## WORK ITEM
A faithful copy of the listing below is required.

_ _ _

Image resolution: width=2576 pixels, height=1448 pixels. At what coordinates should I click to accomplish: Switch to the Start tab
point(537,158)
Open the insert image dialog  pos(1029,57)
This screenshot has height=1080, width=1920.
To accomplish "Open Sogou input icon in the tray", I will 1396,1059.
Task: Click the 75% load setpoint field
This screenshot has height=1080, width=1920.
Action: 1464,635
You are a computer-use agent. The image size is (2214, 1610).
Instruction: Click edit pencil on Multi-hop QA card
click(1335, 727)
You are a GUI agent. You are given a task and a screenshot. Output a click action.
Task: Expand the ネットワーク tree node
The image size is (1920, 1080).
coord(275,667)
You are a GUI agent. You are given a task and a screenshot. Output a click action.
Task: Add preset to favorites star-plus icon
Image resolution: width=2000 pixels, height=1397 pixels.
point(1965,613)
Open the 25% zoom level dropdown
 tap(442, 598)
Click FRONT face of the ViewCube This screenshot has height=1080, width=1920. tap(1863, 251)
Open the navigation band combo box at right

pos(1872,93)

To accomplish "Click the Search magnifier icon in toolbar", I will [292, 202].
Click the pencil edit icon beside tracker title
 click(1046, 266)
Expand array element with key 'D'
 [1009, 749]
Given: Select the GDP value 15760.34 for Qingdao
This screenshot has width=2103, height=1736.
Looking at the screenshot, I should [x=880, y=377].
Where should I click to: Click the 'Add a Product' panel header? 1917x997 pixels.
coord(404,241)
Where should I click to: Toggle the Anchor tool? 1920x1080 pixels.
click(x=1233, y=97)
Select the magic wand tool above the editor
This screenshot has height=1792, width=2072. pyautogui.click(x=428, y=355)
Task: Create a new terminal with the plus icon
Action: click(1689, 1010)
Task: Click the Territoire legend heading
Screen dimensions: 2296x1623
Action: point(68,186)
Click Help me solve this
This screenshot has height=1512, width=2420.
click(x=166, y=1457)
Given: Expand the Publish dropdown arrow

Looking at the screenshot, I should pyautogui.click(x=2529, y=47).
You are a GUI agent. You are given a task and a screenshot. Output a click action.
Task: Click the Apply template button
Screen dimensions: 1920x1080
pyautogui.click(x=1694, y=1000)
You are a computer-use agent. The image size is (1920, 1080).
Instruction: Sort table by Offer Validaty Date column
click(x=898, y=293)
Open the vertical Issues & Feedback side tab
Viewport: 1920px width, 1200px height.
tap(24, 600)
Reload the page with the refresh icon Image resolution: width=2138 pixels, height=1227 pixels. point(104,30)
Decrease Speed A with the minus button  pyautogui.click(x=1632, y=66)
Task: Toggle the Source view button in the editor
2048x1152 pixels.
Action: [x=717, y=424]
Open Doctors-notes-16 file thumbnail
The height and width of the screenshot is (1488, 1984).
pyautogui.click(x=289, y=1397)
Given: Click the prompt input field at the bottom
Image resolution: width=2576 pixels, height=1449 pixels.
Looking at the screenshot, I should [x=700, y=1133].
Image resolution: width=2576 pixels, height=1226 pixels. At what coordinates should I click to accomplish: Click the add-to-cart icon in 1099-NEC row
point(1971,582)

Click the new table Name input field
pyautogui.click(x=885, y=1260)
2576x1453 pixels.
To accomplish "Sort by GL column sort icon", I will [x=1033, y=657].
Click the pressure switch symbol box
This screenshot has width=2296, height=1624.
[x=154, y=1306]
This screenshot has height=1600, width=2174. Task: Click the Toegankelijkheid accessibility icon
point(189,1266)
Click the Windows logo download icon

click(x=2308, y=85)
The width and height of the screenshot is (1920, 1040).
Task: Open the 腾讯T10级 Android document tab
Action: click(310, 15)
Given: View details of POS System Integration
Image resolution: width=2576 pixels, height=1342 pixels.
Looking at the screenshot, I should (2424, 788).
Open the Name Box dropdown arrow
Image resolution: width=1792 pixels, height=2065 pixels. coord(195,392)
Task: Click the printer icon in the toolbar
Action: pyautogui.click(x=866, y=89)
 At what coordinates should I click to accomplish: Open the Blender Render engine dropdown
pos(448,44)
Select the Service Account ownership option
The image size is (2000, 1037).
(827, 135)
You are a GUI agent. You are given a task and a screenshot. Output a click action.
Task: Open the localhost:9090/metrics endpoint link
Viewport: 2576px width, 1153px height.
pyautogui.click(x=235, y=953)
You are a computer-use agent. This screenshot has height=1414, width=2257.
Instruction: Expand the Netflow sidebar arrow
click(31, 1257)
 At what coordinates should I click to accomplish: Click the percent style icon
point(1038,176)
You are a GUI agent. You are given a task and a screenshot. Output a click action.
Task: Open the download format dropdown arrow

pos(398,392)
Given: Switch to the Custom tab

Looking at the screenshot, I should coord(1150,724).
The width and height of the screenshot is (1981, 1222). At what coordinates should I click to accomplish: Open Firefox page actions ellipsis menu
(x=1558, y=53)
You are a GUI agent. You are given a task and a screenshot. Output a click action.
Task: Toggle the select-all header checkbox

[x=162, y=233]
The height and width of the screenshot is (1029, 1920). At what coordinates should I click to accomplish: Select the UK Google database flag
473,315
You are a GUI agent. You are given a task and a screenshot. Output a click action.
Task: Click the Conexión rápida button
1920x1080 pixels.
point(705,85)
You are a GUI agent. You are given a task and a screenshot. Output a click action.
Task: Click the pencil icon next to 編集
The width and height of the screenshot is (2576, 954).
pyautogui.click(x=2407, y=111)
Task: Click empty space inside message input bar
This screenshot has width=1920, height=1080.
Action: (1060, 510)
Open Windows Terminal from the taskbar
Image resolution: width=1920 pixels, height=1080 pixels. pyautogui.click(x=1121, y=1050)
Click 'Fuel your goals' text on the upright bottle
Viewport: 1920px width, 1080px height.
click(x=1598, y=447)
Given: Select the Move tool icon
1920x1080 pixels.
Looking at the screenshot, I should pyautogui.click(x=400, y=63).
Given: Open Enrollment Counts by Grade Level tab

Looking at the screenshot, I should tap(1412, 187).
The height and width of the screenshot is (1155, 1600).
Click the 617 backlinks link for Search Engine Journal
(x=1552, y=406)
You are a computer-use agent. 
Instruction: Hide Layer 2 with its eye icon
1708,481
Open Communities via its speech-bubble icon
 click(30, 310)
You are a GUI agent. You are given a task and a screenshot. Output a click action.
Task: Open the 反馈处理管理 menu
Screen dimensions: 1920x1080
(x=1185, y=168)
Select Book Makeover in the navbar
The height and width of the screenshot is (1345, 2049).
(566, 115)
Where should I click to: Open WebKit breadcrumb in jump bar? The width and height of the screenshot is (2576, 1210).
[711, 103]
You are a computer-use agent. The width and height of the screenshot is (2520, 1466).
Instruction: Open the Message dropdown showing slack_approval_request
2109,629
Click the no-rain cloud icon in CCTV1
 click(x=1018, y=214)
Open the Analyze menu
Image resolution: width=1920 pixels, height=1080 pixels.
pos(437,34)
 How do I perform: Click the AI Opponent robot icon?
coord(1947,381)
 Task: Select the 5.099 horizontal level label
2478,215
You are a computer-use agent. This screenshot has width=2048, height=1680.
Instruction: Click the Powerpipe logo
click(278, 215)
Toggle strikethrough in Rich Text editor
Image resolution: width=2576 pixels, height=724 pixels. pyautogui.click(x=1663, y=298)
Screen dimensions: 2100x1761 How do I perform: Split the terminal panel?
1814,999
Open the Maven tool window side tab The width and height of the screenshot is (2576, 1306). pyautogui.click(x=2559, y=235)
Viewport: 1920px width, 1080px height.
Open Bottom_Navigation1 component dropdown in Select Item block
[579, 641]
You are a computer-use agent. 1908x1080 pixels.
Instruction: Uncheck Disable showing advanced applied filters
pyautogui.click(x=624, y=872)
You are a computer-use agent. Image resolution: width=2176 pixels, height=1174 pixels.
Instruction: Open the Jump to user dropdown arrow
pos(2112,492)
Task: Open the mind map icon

_ _ _

## ANSWER SECTION
Image resolution: width=2576 pixels, height=1448 pixels. At what coordinates should I click to accomplish: Switch to the Start tab
point(537,158)
Open the insert image dialog  pos(1029,57)
This screenshot has height=1080, width=1920.
To accomplish "Open Sogou input icon in the tray", I will 1396,1059.
Task: Click the 75% load setpoint field
This screenshot has height=1080, width=1920.
Action: 1464,635
You are a computer-use agent. The image size is (2214, 1610).
Instruction: Click edit pencil on Multi-hop QA card
click(1335, 727)
You are a GUI agent. You are given a task and a screenshot. Output a click action.
Task: Expand the ネットワーク tree node
The image size is (1920, 1080).
coord(275,667)
You are a GUI agent. You are given a task and a screenshot. Output a click action.
Task: Add preset to favorites star-plus icon
Image resolution: width=2000 pixels, height=1397 pixels.
point(1965,613)
Open the 25% zoom level dropdown
 tap(442, 598)
Click FRONT face of the ViewCube This screenshot has height=1080, width=1920. tap(1863, 251)
Open the navigation band combo box at right

pos(1872,93)

To accomplish "Click the Search magnifier icon in toolbar", I will [292, 202].
Click the pencil edit icon beside tracker title
 click(1046, 266)
Expand array element with key 'D'
 [1009, 749]
Given: Select the GDP value 15760.34 for Qingdao
This screenshot has width=2103, height=1736.
Looking at the screenshot, I should [x=880, y=377].
Where should I click to: Click the 'Add a Product' panel header? 1917x997 pixels.
coord(404,241)
Where should I click to: Toggle the Anchor tool? 1920x1080 pixels.
click(x=1233, y=97)
Select the magic wand tool above the editor
This screenshot has height=1792, width=2072. pyautogui.click(x=428, y=355)
Task: Create a new terminal with the plus icon
Action: click(1689, 1010)
Task: Click the Territoire legend heading
Screen dimensions: 2296x1623
Action: point(68,186)
Click Help me solve this
This screenshot has height=1512, width=2420.
click(x=166, y=1457)
Given: Expand the Publish dropdown arrow

Looking at the screenshot, I should pyautogui.click(x=2529, y=47).
You are a GUI agent. You are given a task and a screenshot. Output a click action.
Task: Click the Apply template button
Screen dimensions: 1920x1080
pyautogui.click(x=1694, y=1000)
You are a computer-use agent. The image size is (1920, 1080).
Instruction: Sort table by Offer Validaty Date column
click(x=898, y=293)
Open the vertical Issues & Feedback side tab
Viewport: 1920px width, 1200px height.
tap(24, 600)
Reload the page with the refresh icon Image resolution: width=2138 pixels, height=1227 pixels. point(104,30)
Decrease Speed A with the minus button  pyautogui.click(x=1632, y=66)
Task: Toggle the Source view button in the editor
2048x1152 pixels.
Action: [x=717, y=424]
Open Doctors-notes-16 file thumbnail
The height and width of the screenshot is (1488, 1984).
pyautogui.click(x=289, y=1397)
Given: Click the prompt input field at the bottom
Image resolution: width=2576 pixels, height=1449 pixels.
Looking at the screenshot, I should [x=700, y=1133].
Image resolution: width=2576 pixels, height=1226 pixels. At what coordinates should I click to accomplish: Click the add-to-cart icon in 1099-NEC row
point(1971,582)

Click the new table Name input field
pyautogui.click(x=885, y=1260)
2576x1453 pixels.
To accomplish "Sort by GL column sort icon", I will [x=1033, y=657].
Click the pressure switch symbol box
This screenshot has width=2296, height=1624.
[x=154, y=1306]
This screenshot has height=1600, width=2174. Task: Click the Toegankelijkheid accessibility icon
point(189,1266)
Click the Windows logo download icon

click(x=2308, y=85)
The width and height of the screenshot is (1920, 1040).
Task: Open the 腾讯T10级 Android document tab
Action: click(310, 15)
Given: View details of POS System Integration
Image resolution: width=2576 pixels, height=1342 pixels.
Looking at the screenshot, I should (2424, 788).
Open the Name Box dropdown arrow
Image resolution: width=1792 pixels, height=2065 pixels. coord(195,392)
Task: Click the printer icon in the toolbar
Action: pyautogui.click(x=866, y=89)
 At what coordinates should I click to accomplish: Open the Blender Render engine dropdown
pos(448,44)
Select the Service Account ownership option
The image size is (2000, 1037).
(827, 135)
You are a GUI agent. You are given a task and a screenshot. Output a click action.
Task: Open the localhost:9090/metrics endpoint link
Viewport: 2576px width, 1153px height.
pyautogui.click(x=235, y=953)
You are a computer-use agent. This screenshot has height=1414, width=2257.
Instruction: Expand the Netflow sidebar arrow
click(31, 1257)
 At what coordinates should I click to accomplish: Click the percent style icon
point(1038,176)
You are a GUI agent. You are given a task and a screenshot. Output a click action.
Task: Open the download format dropdown arrow

pos(398,392)
Given: Switch to the Custom tab

Looking at the screenshot, I should coord(1150,724).
The width and height of the screenshot is (1981, 1222). At what coordinates should I click to accomplish: Open Firefox page actions ellipsis menu
(x=1558, y=53)
You are a GUI agent. You are given a task and a screenshot. Output a click action.
Task: Toggle the select-all header checkbox

[x=162, y=233]
The height and width of the screenshot is (1029, 1920). At what coordinates should I click to accomplish: Select the UK Google database flag
473,315
You are a GUI agent. You are given a task and a screenshot. Output a click action.
Task: Click the Conexión rápida button
1920x1080 pixels.
point(705,85)
You are a GUI agent. You are given a task and a screenshot. Output a click action.
Task: Click the pencil icon next to 編集
The width and height of the screenshot is (2576, 954).
pyautogui.click(x=2407, y=111)
Task: Click empty space inside message input bar
This screenshot has width=1920, height=1080.
Action: (1060, 510)
Open Windows Terminal from the taskbar
Image resolution: width=1920 pixels, height=1080 pixels. pyautogui.click(x=1121, y=1050)
Click 'Fuel your goals' text on the upright bottle
Viewport: 1920px width, 1080px height.
click(x=1598, y=447)
Given: Select the Move tool icon
1920x1080 pixels.
Looking at the screenshot, I should pyautogui.click(x=400, y=63).
Given: Open Enrollment Counts by Grade Level tab

Looking at the screenshot, I should tap(1412, 187).
The height and width of the screenshot is (1155, 1600).
Click the 617 backlinks link for Search Engine Journal
(x=1552, y=406)
You are a computer-use agent. 
Instruction: Hide Layer 2 with its eye icon
1708,481
Open Communities via its speech-bubble icon
 click(30, 310)
You are a GUI agent. You are given a task and a screenshot. Output a click action.
Task: Open the 反馈处理管理 menu
Screen dimensions: 1920x1080
(x=1185, y=168)
Select Book Makeover in the navbar
The height and width of the screenshot is (1345, 2049).
(566, 115)
Where should I click to: Open WebKit breadcrumb in jump bar? The width and height of the screenshot is (2576, 1210).
[711, 103]
You are a computer-use agent. The width and height of the screenshot is (2520, 1466).
Instruction: Open the Message dropdown showing slack_approval_request
2109,629
Click the no-rain cloud icon in CCTV1
 click(x=1018, y=214)
Open the Analyze menu
Image resolution: width=1920 pixels, height=1080 pixels.
pos(437,34)
 How do I perform: Click the AI Opponent robot icon?
coord(1947,381)
 Task: Select the 5.099 horizontal level label
2478,215
You are a computer-use agent. This screenshot has width=2048, height=1680.
Instruction: Click the Powerpipe logo
click(278, 215)
Toggle strikethrough in Rich Text editor
Image resolution: width=2576 pixels, height=724 pixels. pyautogui.click(x=1663, y=298)
Screen dimensions: 2100x1761 How do I perform: Split the terminal panel?
1814,999
Open the Maven tool window side tab The width and height of the screenshot is (2576, 1306). pyautogui.click(x=2559, y=235)
Viewport: 1920px width, 1080px height.
Open Bottom_Navigation1 component dropdown in Select Item block
[579, 641]
You are a computer-use agent. 1908x1080 pixels.
Instruction: Uncheck Disable showing advanced applied filters
pyautogui.click(x=624, y=872)
You are a computer-use agent. Image resolution: width=2176 pixels, height=1174 pixels.
Instruction: Open the Jump to user dropdown arrow
pos(2112,492)
Task: Open the mind map icon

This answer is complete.